__Data for the task__
++++++++

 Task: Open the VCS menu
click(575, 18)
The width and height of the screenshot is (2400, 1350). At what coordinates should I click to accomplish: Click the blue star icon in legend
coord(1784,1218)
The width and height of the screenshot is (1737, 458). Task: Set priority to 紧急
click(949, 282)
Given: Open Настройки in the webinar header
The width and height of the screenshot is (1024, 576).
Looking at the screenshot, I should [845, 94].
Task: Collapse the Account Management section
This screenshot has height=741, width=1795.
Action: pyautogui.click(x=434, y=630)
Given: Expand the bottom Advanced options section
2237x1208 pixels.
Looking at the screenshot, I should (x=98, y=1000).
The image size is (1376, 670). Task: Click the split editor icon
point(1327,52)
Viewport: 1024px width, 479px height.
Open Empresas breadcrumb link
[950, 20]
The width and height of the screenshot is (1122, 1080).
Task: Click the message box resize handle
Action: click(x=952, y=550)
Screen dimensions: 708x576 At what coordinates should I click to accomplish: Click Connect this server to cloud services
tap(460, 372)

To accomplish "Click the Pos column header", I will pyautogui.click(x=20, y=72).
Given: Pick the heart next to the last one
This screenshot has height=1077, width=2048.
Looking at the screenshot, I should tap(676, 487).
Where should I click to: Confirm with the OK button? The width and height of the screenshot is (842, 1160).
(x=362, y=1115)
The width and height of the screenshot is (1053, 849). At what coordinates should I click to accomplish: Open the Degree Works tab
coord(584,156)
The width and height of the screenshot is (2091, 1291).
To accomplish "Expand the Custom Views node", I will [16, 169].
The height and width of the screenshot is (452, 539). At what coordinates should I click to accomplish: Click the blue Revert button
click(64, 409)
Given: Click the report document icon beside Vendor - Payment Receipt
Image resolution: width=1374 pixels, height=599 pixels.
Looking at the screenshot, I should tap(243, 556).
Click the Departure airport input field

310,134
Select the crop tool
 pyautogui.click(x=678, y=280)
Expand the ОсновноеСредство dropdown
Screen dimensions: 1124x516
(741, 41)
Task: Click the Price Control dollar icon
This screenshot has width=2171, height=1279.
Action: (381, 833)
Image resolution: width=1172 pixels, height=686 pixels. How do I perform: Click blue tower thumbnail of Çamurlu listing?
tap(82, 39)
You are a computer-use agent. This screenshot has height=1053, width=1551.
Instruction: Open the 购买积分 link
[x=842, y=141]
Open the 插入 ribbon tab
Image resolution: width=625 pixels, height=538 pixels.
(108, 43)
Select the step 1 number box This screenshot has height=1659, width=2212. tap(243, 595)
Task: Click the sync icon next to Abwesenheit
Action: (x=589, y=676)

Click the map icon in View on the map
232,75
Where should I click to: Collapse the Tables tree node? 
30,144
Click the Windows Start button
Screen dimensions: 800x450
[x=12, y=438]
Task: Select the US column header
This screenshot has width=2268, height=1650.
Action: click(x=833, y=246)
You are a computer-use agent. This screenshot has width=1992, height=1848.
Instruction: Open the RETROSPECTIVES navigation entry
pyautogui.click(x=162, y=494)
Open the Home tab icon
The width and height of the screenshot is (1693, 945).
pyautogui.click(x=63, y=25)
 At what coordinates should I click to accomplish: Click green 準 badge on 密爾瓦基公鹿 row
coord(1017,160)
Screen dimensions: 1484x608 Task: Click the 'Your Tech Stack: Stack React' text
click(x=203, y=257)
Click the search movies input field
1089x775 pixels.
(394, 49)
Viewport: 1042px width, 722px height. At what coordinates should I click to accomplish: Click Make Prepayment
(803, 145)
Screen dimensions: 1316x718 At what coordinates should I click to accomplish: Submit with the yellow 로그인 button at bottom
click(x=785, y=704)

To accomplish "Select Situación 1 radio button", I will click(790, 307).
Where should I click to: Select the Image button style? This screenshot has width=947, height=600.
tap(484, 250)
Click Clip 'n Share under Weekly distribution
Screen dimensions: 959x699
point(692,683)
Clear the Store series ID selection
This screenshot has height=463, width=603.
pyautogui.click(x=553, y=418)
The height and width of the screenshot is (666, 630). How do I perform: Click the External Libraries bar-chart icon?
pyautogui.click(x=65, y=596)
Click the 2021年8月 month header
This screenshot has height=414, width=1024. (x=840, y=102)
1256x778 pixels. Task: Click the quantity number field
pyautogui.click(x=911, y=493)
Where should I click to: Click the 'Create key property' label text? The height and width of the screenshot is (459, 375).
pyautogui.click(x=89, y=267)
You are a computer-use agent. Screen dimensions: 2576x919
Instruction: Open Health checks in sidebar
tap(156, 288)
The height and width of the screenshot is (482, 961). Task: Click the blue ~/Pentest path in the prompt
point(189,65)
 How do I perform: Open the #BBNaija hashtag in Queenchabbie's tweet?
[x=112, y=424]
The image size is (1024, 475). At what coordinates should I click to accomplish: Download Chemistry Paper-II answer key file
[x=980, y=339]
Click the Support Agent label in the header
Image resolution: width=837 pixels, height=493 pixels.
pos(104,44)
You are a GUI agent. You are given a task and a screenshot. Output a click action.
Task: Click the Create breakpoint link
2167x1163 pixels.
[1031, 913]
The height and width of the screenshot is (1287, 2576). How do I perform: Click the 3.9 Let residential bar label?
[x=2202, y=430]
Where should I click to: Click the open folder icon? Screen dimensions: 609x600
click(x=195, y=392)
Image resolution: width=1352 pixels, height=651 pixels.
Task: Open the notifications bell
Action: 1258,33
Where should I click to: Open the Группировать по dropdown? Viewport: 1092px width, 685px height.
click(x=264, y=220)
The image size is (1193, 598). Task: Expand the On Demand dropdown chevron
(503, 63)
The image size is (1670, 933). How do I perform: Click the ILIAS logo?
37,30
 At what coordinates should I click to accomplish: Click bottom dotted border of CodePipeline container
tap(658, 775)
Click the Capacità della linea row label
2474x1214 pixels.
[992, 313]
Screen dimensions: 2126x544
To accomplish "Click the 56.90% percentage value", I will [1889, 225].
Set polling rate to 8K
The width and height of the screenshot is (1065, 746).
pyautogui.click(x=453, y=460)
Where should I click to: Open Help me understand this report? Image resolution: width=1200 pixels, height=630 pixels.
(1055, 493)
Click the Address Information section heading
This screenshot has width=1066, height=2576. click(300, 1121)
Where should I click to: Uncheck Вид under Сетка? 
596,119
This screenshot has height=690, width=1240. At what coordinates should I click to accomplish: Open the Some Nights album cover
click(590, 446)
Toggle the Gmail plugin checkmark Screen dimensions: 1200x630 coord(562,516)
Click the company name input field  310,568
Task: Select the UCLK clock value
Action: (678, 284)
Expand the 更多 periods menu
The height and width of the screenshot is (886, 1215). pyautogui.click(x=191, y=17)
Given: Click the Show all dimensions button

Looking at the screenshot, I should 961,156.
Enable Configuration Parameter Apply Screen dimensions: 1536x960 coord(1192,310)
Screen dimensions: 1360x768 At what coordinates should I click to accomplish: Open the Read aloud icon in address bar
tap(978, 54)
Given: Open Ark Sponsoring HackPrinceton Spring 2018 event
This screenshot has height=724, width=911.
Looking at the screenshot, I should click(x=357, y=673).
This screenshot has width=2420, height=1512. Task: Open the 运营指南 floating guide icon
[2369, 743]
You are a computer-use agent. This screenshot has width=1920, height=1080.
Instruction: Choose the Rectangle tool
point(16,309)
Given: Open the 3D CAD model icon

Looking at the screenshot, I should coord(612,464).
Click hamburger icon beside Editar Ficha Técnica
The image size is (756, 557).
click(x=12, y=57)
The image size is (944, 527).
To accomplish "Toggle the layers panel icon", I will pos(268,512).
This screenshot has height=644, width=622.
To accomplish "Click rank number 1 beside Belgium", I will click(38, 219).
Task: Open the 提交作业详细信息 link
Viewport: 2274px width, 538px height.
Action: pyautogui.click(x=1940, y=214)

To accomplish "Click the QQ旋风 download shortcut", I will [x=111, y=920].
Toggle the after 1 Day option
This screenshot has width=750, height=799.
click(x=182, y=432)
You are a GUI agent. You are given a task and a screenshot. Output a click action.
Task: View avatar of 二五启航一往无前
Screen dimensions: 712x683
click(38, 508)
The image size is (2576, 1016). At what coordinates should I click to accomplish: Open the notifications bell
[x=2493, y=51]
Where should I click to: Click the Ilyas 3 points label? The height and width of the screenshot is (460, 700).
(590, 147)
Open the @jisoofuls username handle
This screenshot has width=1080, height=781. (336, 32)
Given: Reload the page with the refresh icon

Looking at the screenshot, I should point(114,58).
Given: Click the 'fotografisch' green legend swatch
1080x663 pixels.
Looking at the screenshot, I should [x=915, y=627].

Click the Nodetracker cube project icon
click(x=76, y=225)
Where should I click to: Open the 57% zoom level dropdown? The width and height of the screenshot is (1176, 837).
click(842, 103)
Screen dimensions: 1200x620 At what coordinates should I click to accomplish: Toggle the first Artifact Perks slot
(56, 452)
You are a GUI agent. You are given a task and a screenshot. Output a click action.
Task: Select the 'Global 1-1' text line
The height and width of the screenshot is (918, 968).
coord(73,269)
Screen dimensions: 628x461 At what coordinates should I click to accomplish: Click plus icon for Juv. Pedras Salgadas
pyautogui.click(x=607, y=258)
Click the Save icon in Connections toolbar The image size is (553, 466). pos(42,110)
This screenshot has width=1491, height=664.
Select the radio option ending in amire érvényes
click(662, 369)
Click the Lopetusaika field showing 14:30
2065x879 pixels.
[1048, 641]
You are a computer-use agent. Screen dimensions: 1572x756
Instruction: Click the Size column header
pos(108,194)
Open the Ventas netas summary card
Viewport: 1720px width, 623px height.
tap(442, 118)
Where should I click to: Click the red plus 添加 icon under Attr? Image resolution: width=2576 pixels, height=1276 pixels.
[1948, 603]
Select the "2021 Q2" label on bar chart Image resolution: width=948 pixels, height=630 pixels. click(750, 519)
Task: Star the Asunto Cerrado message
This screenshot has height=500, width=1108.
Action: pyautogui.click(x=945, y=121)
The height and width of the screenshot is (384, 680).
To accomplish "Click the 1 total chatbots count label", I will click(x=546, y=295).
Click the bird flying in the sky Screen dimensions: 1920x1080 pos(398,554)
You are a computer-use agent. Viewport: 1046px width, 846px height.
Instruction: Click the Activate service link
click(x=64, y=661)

++++++++

__Aim__
Write out the items word for word, from the first line through the line containing "pyautogui.click(x=678, y=280)", and nothing beyond that.

__Written solution__
 Task: Open the VCS menu
click(575, 18)
The width and height of the screenshot is (2400, 1350). At what coordinates should I click to accomplish: Click the blue star icon in legend
coord(1784,1218)
The width and height of the screenshot is (1737, 458). Task: Set priority to 紧急
click(949, 282)
Given: Open Настройки in the webinar header
The width and height of the screenshot is (1024, 576).
Looking at the screenshot, I should [845, 94].
Task: Collapse the Account Management section
This screenshot has height=741, width=1795.
Action: pyautogui.click(x=434, y=630)
Given: Expand the bottom Advanced options section
2237x1208 pixels.
Looking at the screenshot, I should (x=98, y=1000).
The image size is (1376, 670). Task: Click the split editor icon
point(1327,52)
Viewport: 1024px width, 479px height.
Open Empresas breadcrumb link
[950, 20]
The width and height of the screenshot is (1122, 1080).
Task: Click the message box resize handle
Action: click(x=952, y=550)
Screen dimensions: 708x576 At what coordinates should I click to accomplish: Click Connect this server to cloud services
tap(460, 372)

To accomplish "Click the Pos column header", I will pyautogui.click(x=20, y=72).
Given: Pick the heart next to the last one
This screenshot has height=1077, width=2048.
Looking at the screenshot, I should tap(676, 487).
Where should I click to: Confirm with the OK button? The width and height of the screenshot is (842, 1160).
(x=362, y=1115)
The width and height of the screenshot is (1053, 849). At what coordinates should I click to accomplish: Open the Degree Works tab
coord(584,156)
The width and height of the screenshot is (2091, 1291).
To accomplish "Expand the Custom Views node", I will [16, 169].
The height and width of the screenshot is (452, 539). At what coordinates should I click to accomplish: Click the blue Revert button
click(64, 409)
Given: Click the report document icon beside Vendor - Payment Receipt
Image resolution: width=1374 pixels, height=599 pixels.
Looking at the screenshot, I should tap(243, 556).
Click the Departure airport input field

310,134
Select the crop tool
 pyautogui.click(x=678, y=280)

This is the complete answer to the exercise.